--- Exercise passage Enclosed Below ---

1. Release string interpolation:

filename = cfg.builds[cfg.build]["gtf"].format(release=cfg.release)
# "Homo_sapiens.GRCh38.{release}.gtf" → "Homo_sapiens.GRCh38.112.gtf"

Why: Flexible release management without config changes

2. Build-specific defaults:

GRCh37:
  default_release: "87"  # Last Ensembl release for GRCh37

Why: Sensible defaults per build, overridable via env vars

3. Base model metadata:

base_models:
  spliceai:
    training_build: "GRCh37"
    annotation_source: "ensembl"

Why: Encode which build/annotation each model was trained on

Usage Patterns¶

Basic Resource Access¶

from agentic_spliceai.splice_engine.config import config, filename

# Get GTF path for current build
gtf_file = config.get_data_dir() / filename("gtf", config)

# Get FASTA path
fasta_file = config.get_data_dir() / filename("fasta", config)

# Get derived dataset
splice_sites = config.get_data_dir() / config.derived_datasets["splice_sites"]

Multi-Build Support¶

# Get paths for specific build
grch37_dir = config.get_data_dir("GRCh37")
grch38_dir = config.get_data_dir("GRCh38")

# Get build for base model
spliceai_build = config.get_base_model_build("spliceai")  # "GRCh37"
openspliceai_build = config.get_base_model_build("openspliceai")  # "GRCh38"

Environment Overrides¶

# Override via environment variables
export SS_BUILD=GRCh37
export SS_RELEASE=87
export SS_DATA_ROOT=/mnt/shared/genomic_data

python run_prediction.py  # Uses GRCh37, release 87

Testing with Isolated Data¶

# Tests can override data_root
test_config = load_config()

--- End of Enclosed Exercise passage ---
--- Data excerpts Enclosed Below ---

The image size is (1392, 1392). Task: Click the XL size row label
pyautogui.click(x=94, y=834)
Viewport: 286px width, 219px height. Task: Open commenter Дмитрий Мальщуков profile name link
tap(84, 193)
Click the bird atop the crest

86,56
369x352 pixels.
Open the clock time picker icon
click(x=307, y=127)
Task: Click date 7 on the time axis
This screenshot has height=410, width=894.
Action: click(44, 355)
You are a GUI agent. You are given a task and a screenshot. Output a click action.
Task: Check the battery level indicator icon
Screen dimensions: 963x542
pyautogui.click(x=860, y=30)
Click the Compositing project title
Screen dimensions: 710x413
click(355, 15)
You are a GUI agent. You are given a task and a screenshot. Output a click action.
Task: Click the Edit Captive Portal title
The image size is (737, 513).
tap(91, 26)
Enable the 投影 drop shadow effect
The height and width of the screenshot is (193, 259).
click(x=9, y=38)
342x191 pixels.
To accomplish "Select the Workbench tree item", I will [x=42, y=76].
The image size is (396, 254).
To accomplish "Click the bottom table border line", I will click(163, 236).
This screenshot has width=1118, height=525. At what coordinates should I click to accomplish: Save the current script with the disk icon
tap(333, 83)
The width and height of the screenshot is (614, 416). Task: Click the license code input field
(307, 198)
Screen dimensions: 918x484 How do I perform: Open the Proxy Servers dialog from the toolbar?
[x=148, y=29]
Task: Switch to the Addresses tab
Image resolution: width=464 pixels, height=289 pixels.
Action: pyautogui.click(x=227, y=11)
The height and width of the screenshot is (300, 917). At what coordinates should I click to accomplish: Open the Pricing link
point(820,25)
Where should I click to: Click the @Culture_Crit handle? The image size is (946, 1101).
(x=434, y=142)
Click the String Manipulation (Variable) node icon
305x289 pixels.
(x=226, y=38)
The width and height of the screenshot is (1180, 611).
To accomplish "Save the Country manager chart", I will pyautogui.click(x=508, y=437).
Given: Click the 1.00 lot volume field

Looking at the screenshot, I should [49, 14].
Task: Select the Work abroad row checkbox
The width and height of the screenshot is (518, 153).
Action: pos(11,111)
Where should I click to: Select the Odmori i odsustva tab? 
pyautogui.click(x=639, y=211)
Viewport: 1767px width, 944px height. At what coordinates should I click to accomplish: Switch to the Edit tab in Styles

--- End of Enclosed Data excerpts ---

* [What is needed] Reproduce the part of the configuration text that begins at the words "# Override via" and ends after the words "test_config = load_config()". The lines have nothing to do with the configuration text.

* [Finished task]
# Override via environment variables
export SS_BUILD=GRCh37
export SS_RELEASE=87
export SS_DATA_ROOT=/mnt/shared/genomic_data

python run_prediction.py  # Uses GRCh37, release 87

Testing with Isolated Data¶

# Tests can override data_root
test_config = load_config()